Accounting for unused trial time

Frank Koehl's Avatar

Frank Koehl

25 Sep, 2009 07:44 PM

Okay, so far I have configured my monthly pricing plan, applied a setup fee to simulate up front charging instead of "in arrears", and even begun integration with my site.

Now I have a new wrinkle. Users can sign up for my services with a free trial period. I am not collecting any payment information in order for them to utilize this free trial. In the event a trial account converts to paying, I would like to rollover the remaining trial time into their paying account.

For example, a user has 10 days left in their trial when they sign up. My billing is monthly, so I'd ideally like to given 40 days of service with their first payment. I do not see any way to do this in the current API.

However there are some obvious solutions. Trials are fixed to the plan, but if I can set the trial period on the fly, I'm good. Alternatively, I don't see any way to move the billing date forward/backward for an account. If I can make an additional API call once the account has been created and move the billing date, I can accomplish the same goal.

Thoughts? Did I miss an API option?

  1. Support Staff 1 Posted by Marc Guyer on 27 Sep, 2009 10:10 PM

    Marc Guyer's Avatar

    No, you didn't miss anything. This isn't currently possible.

    Here's my opinion in case you want it: If the customer has chosen to start paying you, then they've decided that the service provides enough value to them.
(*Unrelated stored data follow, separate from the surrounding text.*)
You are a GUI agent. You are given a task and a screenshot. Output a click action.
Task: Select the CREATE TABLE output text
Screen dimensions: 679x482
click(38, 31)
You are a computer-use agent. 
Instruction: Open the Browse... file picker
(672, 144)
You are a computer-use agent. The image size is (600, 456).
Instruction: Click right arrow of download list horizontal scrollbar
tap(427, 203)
I don't think it's necessary to effectively give them free service after they've decided it's worth their money. Besides, in the grand scheme, the amount of money in question is negligible to the customer, but not to you. This amount might average $3 to the customer. I would consider this a negligible amount since they will be paying you a monthly fee of triple that amount for (hopefully) many, many months. Meanwhile, you're delaying your own revenue by 10 days per customer which can be quite significant if you have enough people signing up. If the customer really wants to save 3 bucks then they can wait until the free trial ends.
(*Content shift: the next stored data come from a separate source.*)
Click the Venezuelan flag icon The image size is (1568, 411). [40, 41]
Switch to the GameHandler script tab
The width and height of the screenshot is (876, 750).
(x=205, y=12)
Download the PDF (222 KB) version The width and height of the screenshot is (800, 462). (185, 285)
    Ok, enough ranting. One workaround, off the top of my head, would be to credit the customer's next bill for some prorated amount based on how long they have left in their trial.

    I just noticed that this method was not available via the PHP wrapper. It's added now and available via the github repository. Client::addCharge(). Just provide a negative amount to add a custom credit.

  2. Support Staff 2 Posted by Marc Guyer on 27 Sep, 2009 10:49 PM

    Marc Guyer's Avatar

    Frank -- I've been thinking a little more about your billing structure. Since services are billed in arrears via CheddarGetter, there is a one month trial effectively built into every paid subscription. You can eliminate the 'built-in' trial by configuring a setup fee, which you've done. You can create a 'free' plan in CG that will not require credit card information. When they upgrade to the paid plan, they would need to enter a card. Hmm... I'm rambling a bit. I'll explain with an real-life example of how we bill for CG:

    There is a free plan. We allow anyone to be subscribed to the free plan indefinitely (usage is restricted). When a customer signs up for a paid plan, we start the clock on the first billing cycle right away. Their card is charged one month later. If they cancel before the end of the month, their card is not charged.

    You might like to restrict the amount of time that a customer can have access to your service. You can do this by checking to see how long your customer has been subscribed to the 'free' plan. Then, force an upgrade to a paid plan before the customer can continue to use the service.

    You could also use the tracked items feature of pricing plans to restrict access to the service based on feature access or quantity of usage of a feature.

    All I'm getting at is that it seems like you're doing something in your application that CG may already have a solution for.

  3. 3 Posted by Frank Koehl on 28 Sep, 2009 01:06 PM

    Frank Koehl's Avatar

    Marc -- great insights in both posts. I gave it more thought over the weekend, and was actually leaning towards the solution you posed in your first response anyway, for similar reasons. It's not a huge amount of time or money on the part of the customer, and they can simply wait until the end of the trial if they so desire. Plus it maintains my rule of keeping this entire process as simple as possible ("30 days to try it, sign up any time").

    If nothing else I'm glad it lead you to more development on your PHP wrapper.

  4. Marc Guyer closed this discussion on 11 Apr, 2010 10:23 PM.